The Death of Innocents by Sister Helen Prejean This investigation follows the cases of two death row inmates and exposes flaws in the capital punishment system through direct observation and legal documentation.

Death at Midnight by Donald Cabana A former prison warden shares his transformation from death penalty supporter to opponent through his experiences overseeing executions.

Ultimate Punishment by Scott Turow A prosecutor's examination of capital punishment draws on legal cases and systematic analysis of the death penalty in Illinois.

Let the Lord Sort Them by Maurice Chammah The history of capital punishment in Texas reveals how one state shaped America's death penalty system through legal battles and cultural shifts.
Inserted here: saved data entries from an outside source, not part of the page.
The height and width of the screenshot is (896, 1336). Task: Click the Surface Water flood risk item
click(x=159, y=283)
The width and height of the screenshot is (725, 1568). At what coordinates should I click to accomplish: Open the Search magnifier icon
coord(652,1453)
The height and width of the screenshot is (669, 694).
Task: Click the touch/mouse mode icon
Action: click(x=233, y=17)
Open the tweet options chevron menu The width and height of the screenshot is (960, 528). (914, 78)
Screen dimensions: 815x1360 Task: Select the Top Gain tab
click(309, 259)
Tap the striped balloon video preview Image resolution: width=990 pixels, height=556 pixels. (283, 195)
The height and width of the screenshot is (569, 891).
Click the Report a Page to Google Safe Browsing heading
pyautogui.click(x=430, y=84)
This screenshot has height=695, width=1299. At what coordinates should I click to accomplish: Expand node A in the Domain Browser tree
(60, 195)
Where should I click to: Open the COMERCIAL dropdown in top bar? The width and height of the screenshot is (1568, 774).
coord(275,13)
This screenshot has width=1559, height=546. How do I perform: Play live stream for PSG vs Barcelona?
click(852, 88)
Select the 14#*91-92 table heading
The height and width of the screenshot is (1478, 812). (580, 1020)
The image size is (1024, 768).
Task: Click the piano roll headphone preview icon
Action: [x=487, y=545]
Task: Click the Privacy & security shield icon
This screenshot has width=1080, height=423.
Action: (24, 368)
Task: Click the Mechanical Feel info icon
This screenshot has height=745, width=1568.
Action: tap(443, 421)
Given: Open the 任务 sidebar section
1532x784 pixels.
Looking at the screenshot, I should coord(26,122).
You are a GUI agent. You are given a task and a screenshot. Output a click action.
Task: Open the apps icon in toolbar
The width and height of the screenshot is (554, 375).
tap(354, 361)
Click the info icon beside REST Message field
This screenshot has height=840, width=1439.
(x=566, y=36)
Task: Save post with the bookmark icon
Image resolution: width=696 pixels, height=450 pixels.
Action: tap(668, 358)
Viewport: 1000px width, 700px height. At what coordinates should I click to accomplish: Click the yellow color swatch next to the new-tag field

The Wrong Men by Stanley Cohen The documentation of thirteen wrongful death row convictions demonstrates how errors in the justice system lead to capital cases being overturned.

🤔 Interesting facts

📚 Author Michael Meltsner was the first assistant counsel to the NAACP Legal Defense Fund and played a crucial role in the temporary abolition of the death penalty in 1972 through the landmark case Furman v. Georgia. ⚖️ The book provides a behind-the-scenes account of the strategies used by civil rights lawyers in the 1960s and early 1970s to challenge capital punishment, including detailed descriptions of their meetings, debates, and courtroom tactics. 🏛️ The Supreme Court's decision in Furman v. Georgia (1972) resulted in the commutation of over 600 death sentences nationwide and created a four-year moratorium on executions in the United States. 📖 Meltsner wrote this book while serving as a professor at Columbia Law School, drawing from his firsthand experience as one of the key attorneys who helped shape modern death penalty jurisprudence. 🔍 The book's title references the Eighth Amendment of the U.S. Constitution, which prohibits "cruel and unusual punishments" - the primary constitutional argument used to challenge the death penalty's legitimacy.